When I saw Netflix’s listing for Behind Your Touch, a Korean show, I put it right onto my list — a psychic vet teams up with a detective to solve crimes? Sounds like fun. Netflix put it under the “comedy” tag, and while there are funny parts, I’m not sure such an easy genre description is possible.
Before I put the show on, I told Partner 2 (who I’m watching it with) that “this is supposed to be cute.” So of course it starts with the main character’s mother drowning in her car, which has driven off a jetty. That… is not cute. I mean, it’s certainly a real thing that could happen, but it’s pretty serious for a comedy. Right after that, the main character (Ye-bun) moves to the town of Mujin to live with her aunt and grandfather, and that’s when the story kicks into high gear and attempts to get funny, showing us a very fast progression of Ye-bun’s high school, college, and post-collegiate career. But then it gets serious again when we see that Ye-bun’s grandfather refuses to speak to her. (The reason is explained later, but again… not really comedic.)
Ye-bun (I’m just now realizing that might be a pun), now a 35-year-old veterinarian, goes out one night to check on a cow who’s close to calving and just as she touches the cow’s haunches, a meteor hits and gives her psychic powers… but only if she touches a butt.
My inner 12-year-old found this quite amusing.
Ye-bun figures out her powers and then attempts them on a human — much to her chagrin when a police detective brings her in for groping — and she uses her powers to improve her fortunes at her veterinary office.

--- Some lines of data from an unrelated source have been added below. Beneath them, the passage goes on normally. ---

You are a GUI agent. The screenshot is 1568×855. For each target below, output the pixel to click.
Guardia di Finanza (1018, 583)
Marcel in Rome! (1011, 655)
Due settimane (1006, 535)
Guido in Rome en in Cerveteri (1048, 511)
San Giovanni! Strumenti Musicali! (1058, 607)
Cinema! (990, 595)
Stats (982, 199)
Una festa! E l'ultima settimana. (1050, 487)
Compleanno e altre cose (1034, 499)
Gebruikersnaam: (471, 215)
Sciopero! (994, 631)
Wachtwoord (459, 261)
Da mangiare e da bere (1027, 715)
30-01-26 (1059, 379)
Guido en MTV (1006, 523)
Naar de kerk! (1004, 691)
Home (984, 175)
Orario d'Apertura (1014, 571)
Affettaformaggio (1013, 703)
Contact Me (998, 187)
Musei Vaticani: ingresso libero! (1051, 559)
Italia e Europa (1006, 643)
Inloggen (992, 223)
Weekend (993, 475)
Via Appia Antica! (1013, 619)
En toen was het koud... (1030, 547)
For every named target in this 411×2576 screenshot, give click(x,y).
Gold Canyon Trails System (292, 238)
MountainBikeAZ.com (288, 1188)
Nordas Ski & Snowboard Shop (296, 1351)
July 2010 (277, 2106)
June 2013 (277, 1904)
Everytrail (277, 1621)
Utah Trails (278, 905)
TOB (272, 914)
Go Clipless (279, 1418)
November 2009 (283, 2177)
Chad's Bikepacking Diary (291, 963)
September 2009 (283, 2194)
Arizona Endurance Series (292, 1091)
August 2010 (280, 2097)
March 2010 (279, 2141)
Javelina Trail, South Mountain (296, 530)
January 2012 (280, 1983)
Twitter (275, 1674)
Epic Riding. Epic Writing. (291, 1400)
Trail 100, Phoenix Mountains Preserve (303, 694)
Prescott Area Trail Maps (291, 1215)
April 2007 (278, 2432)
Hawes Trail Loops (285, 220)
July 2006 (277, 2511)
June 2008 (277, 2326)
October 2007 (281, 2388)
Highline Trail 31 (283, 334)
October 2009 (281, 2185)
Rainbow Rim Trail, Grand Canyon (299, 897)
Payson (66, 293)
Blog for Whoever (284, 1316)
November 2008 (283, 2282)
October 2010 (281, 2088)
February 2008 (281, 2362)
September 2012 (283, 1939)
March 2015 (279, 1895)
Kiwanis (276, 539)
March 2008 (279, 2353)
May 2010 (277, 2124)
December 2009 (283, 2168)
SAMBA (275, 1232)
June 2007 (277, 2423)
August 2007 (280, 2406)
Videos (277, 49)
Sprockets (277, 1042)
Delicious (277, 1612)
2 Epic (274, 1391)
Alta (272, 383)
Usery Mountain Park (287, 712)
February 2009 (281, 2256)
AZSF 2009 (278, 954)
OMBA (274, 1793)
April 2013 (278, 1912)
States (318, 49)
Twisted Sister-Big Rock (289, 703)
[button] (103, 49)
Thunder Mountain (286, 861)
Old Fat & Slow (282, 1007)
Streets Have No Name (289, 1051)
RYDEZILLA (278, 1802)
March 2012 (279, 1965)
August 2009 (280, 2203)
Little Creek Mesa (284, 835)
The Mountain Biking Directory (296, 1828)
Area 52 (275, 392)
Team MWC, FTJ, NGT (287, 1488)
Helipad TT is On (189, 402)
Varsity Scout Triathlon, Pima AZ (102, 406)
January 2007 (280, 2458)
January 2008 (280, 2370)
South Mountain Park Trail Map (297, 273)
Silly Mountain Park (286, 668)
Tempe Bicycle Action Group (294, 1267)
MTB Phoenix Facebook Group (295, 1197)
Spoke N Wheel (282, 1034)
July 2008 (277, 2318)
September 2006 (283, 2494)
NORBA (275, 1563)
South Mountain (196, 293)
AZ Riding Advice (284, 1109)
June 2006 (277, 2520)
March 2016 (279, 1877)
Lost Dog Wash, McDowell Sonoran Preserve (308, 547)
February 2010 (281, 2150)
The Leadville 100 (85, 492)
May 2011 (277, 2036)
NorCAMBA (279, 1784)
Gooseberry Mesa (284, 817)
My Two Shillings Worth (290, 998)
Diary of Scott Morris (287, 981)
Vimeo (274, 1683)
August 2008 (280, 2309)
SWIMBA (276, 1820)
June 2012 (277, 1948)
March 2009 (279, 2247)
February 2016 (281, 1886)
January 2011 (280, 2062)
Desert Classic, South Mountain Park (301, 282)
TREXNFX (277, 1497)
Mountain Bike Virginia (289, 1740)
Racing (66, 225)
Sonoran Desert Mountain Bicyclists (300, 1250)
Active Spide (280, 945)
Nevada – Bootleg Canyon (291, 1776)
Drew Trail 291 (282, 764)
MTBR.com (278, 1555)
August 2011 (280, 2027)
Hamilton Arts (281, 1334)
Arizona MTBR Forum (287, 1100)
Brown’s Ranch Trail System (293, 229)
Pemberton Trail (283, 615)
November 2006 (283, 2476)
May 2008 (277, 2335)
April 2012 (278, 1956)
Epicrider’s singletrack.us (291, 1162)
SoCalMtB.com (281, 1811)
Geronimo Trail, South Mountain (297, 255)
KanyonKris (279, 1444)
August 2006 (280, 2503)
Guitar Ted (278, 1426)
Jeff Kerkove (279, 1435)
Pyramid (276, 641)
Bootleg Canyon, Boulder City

Meanwhile, the other main character, Jang-yeol, is a disgraced police detective transferred to Mujin from Seoul after screwing up a big narcotics bust. Pretty standard stuff for a cop show, and ripe for some fish-out-of-water comedy. He’s pushing to get transferred back to Seoul, but Mujin is a small farming-and-fishing town (though not too small) and there isn’t much major crime for him to bust.
Oh, and there’s also Ye-bun’s friend, Ok-hee, whose family name is Deok-hee. Yes, “okey-dokey”. That has to be on purpose. Deok-hee’s brother is a police officer as well who is partnered with Jang-yeol.
The show continues to defy genre conventions when Ye-bun is sold to a fish farmer (by her aunt) to do drudgery work — vaccinate 10,000 flatfish, with help from some other folks. This is treated as funny, when it really isn’t. I’m guessing the humor doesn’t translate from Korean in this case. But for American audiences, it’s a weird sidebar that does eventually lead to Jang-yeol making what he thinks is a big drug bust. And then, at the end of episode two, there’s a slightly-graphic scene of a local serial killer abducting a woman that is definitely not comedy.
The show has 16 episodes, and each one is long — over an hour. I’m not sure what’s going to happen. It’s a cute show at times, and it has lots of butts and dogs (including a very sad scene with an old man and his old dog near the end of episode one that had me tearing up a bit — and no, the dog doesn’t get euthanized), both of which are things I enjoy. I mean, if you had psychic powers that only worked when you touched someone’s butt, you’d have to laugh at the inherent humor in the situation. Either that or never use your powers.
By the way, it took me almost to the end of episode two to realize that Behind Your Touch is also a play on words (or perhaps a double-entendre). That was clever.